Mengacu pada peraturan itu, pengeluaran benih bening lobster (Puerulus) dari wilayah RI mensyaratkan, antara lain, penetapan kuota dan lokasi penangkapan benih bening lobster sesuai hasil kajian Komisi Nasional Pengkajian Sumber Daya Ikan (Komnas Kajiskan) setiap tahun.
Baca juga: Kontroversi Ekspor Benih Lobster sejak Awal
Syarat lain, eksportir benih telah melaksanakan kegiatan pembudidayaan lobster di dalam negeri dengan melibatkan masyarakat atau pembudidaya setempat berdasarkan rekomendasi pemerintah. Selain itu, benih diperoleh dari nelayan kecil yang terdaftar. Masa budidaya pembesaran lobster 9-12 bulan.
Meski demikian, sekitar sebulan sejak Permen KP Nomor 12 Tahun 2020, terbit, benih lobster mulai diekspor. Hingga awal Agustus 2020, sudah ada 42 perusahaan memperoleh rekomendasi ekspor benih bening lobster. Ekspor berlangsung ketika tarif PNBP untuk ekspor benih masih dibahas, yakni melalui revisi Peraturan Pemerintah (PP) 75 Tahun 2015 tentang Jenis dan Tarif atas Jenis Penerimaan Negara Bukan Pajak yang Berlaku pada Kementerian Kelautan dan Perikanan.
Perlu evaluasi
Menurut Ketua Dewan Penasihat Perkumpulan Budidaya dan Nelayan Lobster Indonesia Kris Budiharjo, penetapan SPWP selama ini rawan memicu praktik permainan kargo ekspor benih lobster. Apalagi, perusahaan kargo juga cenderung dimonopoli oleh satu perusahaan yang ditunjuk, yakni PT ACK.
Di sisi lain, eksportir dipungut pembayaran bank garansi untuk PNBP Rp 1.000 per ekor meski PP terkait PNBP benih lobster belum ditetapkan oleh pemerintah. ”Penunjukan kargo benih lobster ke satu perusahaan dengan tarif tinggi memberatkan pelaku usaha,” katanya.
Berdasarkan data yang dihimpun Kompas, eksportir benih lobster dikenai tarif ekspor benih oleh perusahaan kargo yang ditunjuk sebesar Rp 1.800 per ekor. Tarif itu jauh melampaui tarif yang ditawarkan perusahaan kargo lain yang berkisar Rp 160-Rp 250 per ekor. Jumlah benih lobster yang sudah diekspor hingga kini sebanyak 37 juta ekor benih.

DAFTAR TUGAS:
(1) Rangkum bacaan tentang ekspor benih lobster dalam dua kalimat.
(2) Lanjutkan bacaan tentang ekspor benih lobster mulai dari kalimat sesudah bagian terakhirnya.

DATA TERCATAT:
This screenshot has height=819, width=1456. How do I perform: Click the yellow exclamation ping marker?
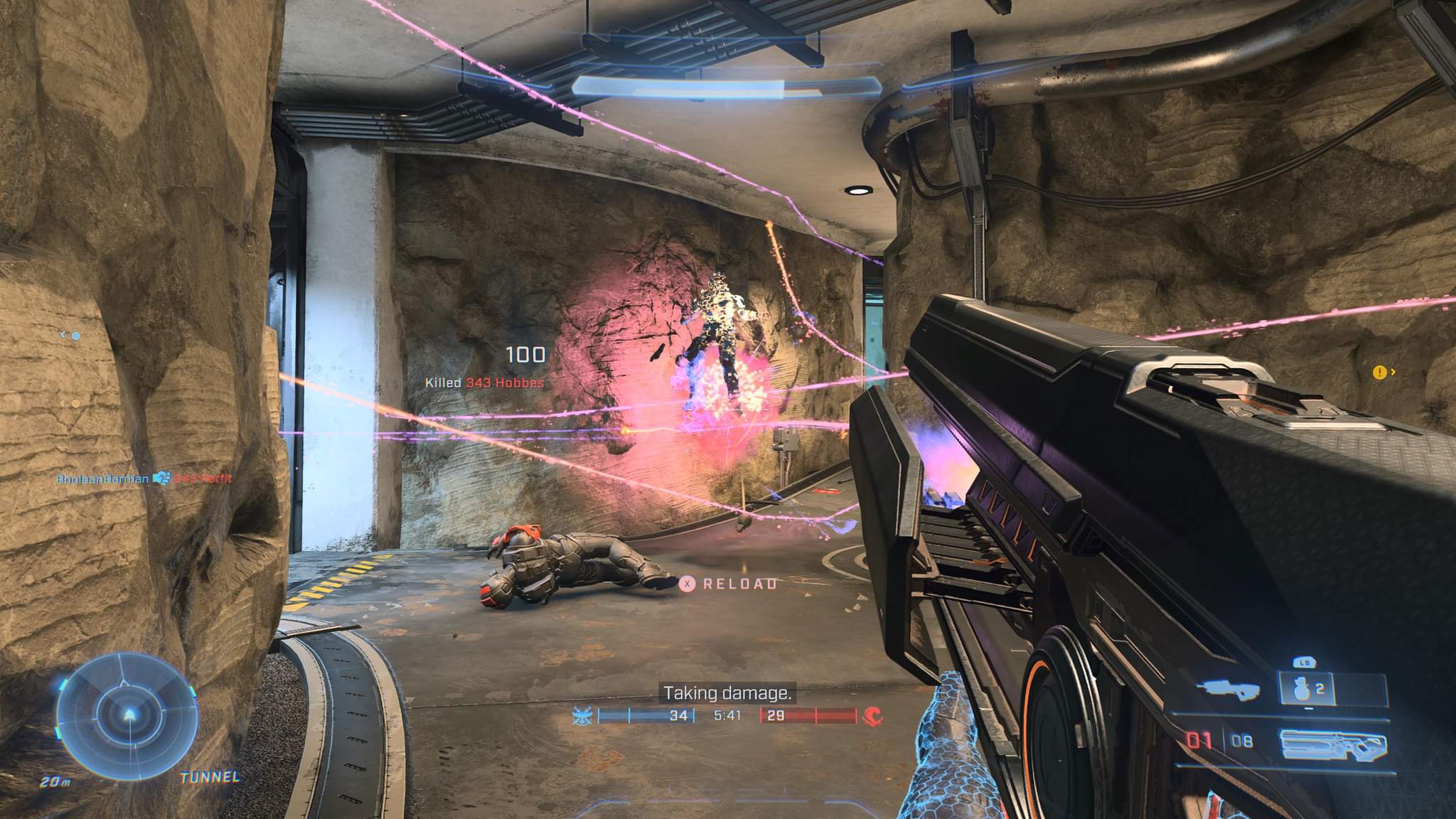[x=1380, y=372]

JAWABAN:
(1) Ekspor benih bening lobster mensyaratkan kuota dan lokasi penangkapan sesuai kajian Komnas Kajiskan, budidaya di dalam negeri yang melibatkan masyarakat setempat, serta benih dari nelayan kecil terdaftar, tetapi ekspor sudah dimulai sekitar sebulan setelah Permen KP Nomor 12 Tahun 2020 terbit, saat tarif PNBP masih dibahas. Menurut Kris Budiharjo, kargo ekspor cenderung dimonopoli PT ACK, dan perusahaan kargo yang ditunjuk memungut Rp 1.800 per ekor, jauh di atas tarif perusahaan kargo lain yang berkisar Rp 160–Rp 250 per ekor.

(2)
Baca juga: KPPU: Ada Dugaan Monopoli di Balik Ekspor Benih Lobster
Penelusuran yang dilakukan Ombudsman RI sejak Agustus 2020 menemukan, ada indikasi awal sejumlah persoalan terkait kebijakan ekspor benih lobster. Persoalan itu, mulai dari pemenuhan syarat ekspor hingga pengiriman benih lewat kargo, di antaranya dugaan monopoli kargo ekspor benih lobster oleh satu perusahaan, yaitu ACK.
Ombudsman kini sedang menelusuri izin kargo tersebut dan akan mengonfirmasi dengan pihak kementerian. ”Ada kendala di kargo. Tampaknya cenderung monopoli,” kata Komisioner Ombudsman Alamsyah Saragih.
Alamsyah menambahkan, dari hasil penelusuran sementara, ditemukan tiga kejanggalan terkait penunjukan perusahaan kargo pengiriman benih lobster. ACK bukan perusahaan yang terdaftar sebagai operator penerbangan kargo, tidak punya pesawat sendiri, dan bukan terdaftar sebagai anggota Asosiasi Perusahaan Penerbangan Nasional Indonesia.
Koordinator Tim Penasihat Menteri Kelautan dan Perikanan Rokhmin Dahuri menilai, kebijakan ekspor benih lobster yang tertuang dalam Peraturan Menteri Kelautan dan Perikanan Nomor 12/2020 sudah tepat. Sebab, saat kebijakan ekspor benih dilarang pada periode 2015-2019, justru muncul penyelundupan dan menguntungkan oknum tertentu. Akibatnya, negara tidak memperoleh pendapatan apa pun.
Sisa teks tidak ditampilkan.